A Comissão Europeia referiu que o OE aponta apenas para uma ligeira melhoria do saldo estrutural face a 2016. Considera que isto é suficiente para atingir os resultados esperados?
Sem a reestruturação da dívida pública, o nosso país não tem meios para o crescimento económico de que precisa. E a União Europeia continua a dar conselhos idiotas ao nosso país, porque até agora mandou sempre cortar no que era preciso: cortar na saúde, na educação, nos salários, nas pensões e com isso o nosso problema da dívida só cresceu cada vez mais. E, portanto, a União Europeia não tem um mínimo de credibilidade. Precisamos de ouvir menos a União Europeia e mais quem vive neste país.
E acha que o governo português vai ouvir mais ou menos a União Europeia?

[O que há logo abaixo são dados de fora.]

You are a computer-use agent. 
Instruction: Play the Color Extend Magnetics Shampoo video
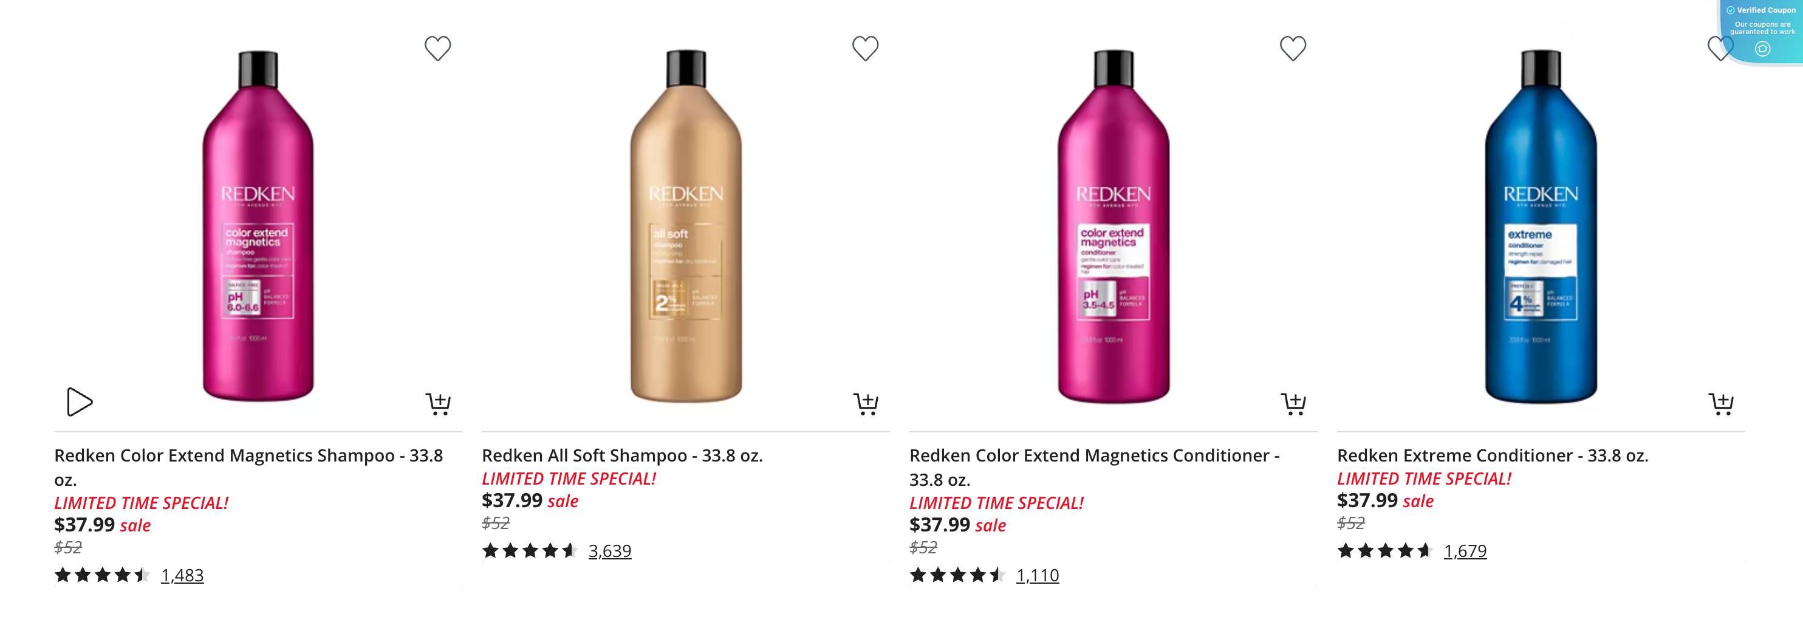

Acho que não está a ser fácil, mas há uma ligeira alteração, só que não chega, precisamos de mais.
Em relação ao Ensino Superior, o reforço anunciado pelo Governo é suficiente para incentivar um setor tão castigado nos últimos anos?
Na nossa opinião, não, não chega. Eu sei que há, em algumas áreas, algumas alterações. Mas nós temos um enorme problema chamado propinas e as propinas excluem pessoas que querem estudar, porque não têm possibilidades económicas para as pagarem. E temos um outro problema chamado envelhecimento do corpo docente, ou seja, o facto de não se contratarem pessoas novas significa que temos universidades cada vez mais envelhecidas e não temos um cruzamento de conhecimentos, de experiência, de vontade de várias gerações. Só assim é que a ciência pode evoluir e pode se desenvolver. E, finalmente, o problema da enorme precariedade, nomeadamente, dos investigadores, bolseiros, etc., que têm uma pequeníssima alteração na resposta que lhes é dada. Mas, de facto, continuam a não ter os contratos de trabalho de que precisam e está uma imensa precariedade e nós precisamos de investigadores que estão concentrados na sua investigação e não com medo de não terem como viver no dia seguinte.

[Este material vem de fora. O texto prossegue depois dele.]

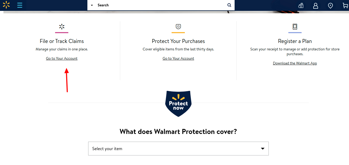Click the Protect now shield badge
Viewport: 349px width, 165px height.
tap(178, 104)
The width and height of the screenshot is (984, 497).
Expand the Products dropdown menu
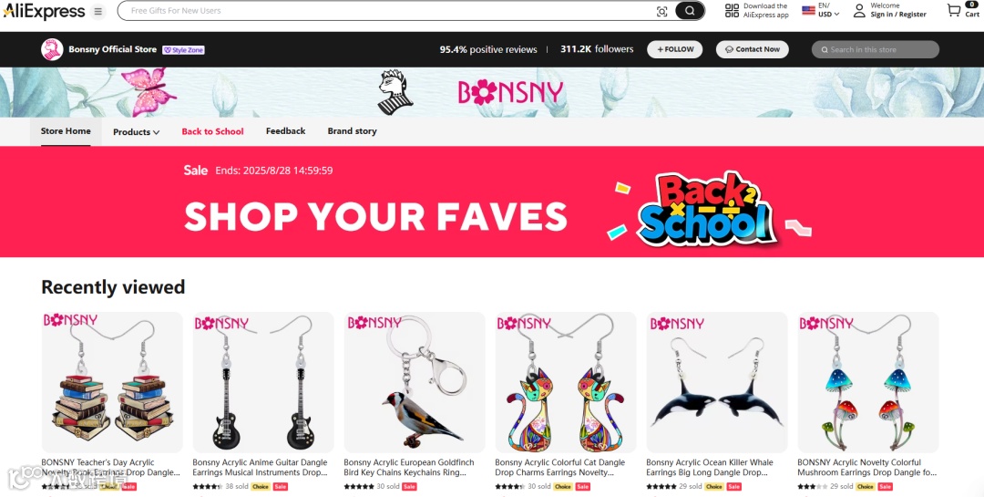pyautogui.click(x=136, y=132)
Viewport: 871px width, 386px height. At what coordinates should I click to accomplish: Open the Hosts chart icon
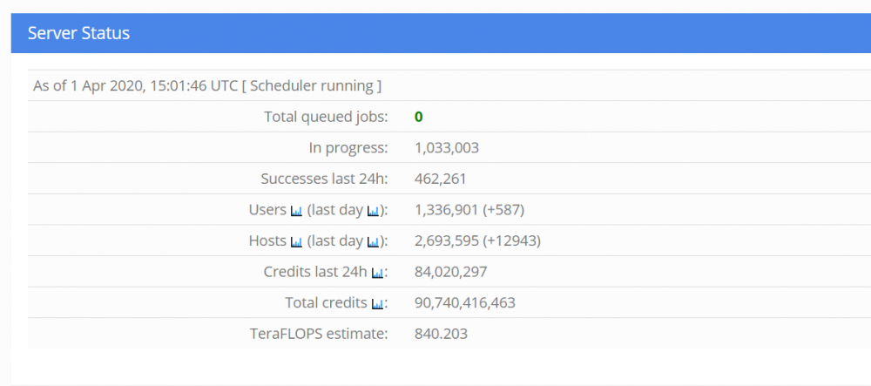click(297, 241)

Como pensa o BE resolver os problemas que referiu?
Nós gostaríamos de congelar as propinas. Essa é a proposta que nós temos na especialidade do Orçamento. Fizemos algumas propostas sobre a autonomia das instituições do Ensino Superior para lhes permitirem tomar decisões com mais capacidade e temos algumas medidas para permitir alguma contratação e, nomeadamente, vinculação de precários e de precárias, mas são muito tímidas e demoram o seu tempo. Em todo o caso é um caminho que estamos a investir muito.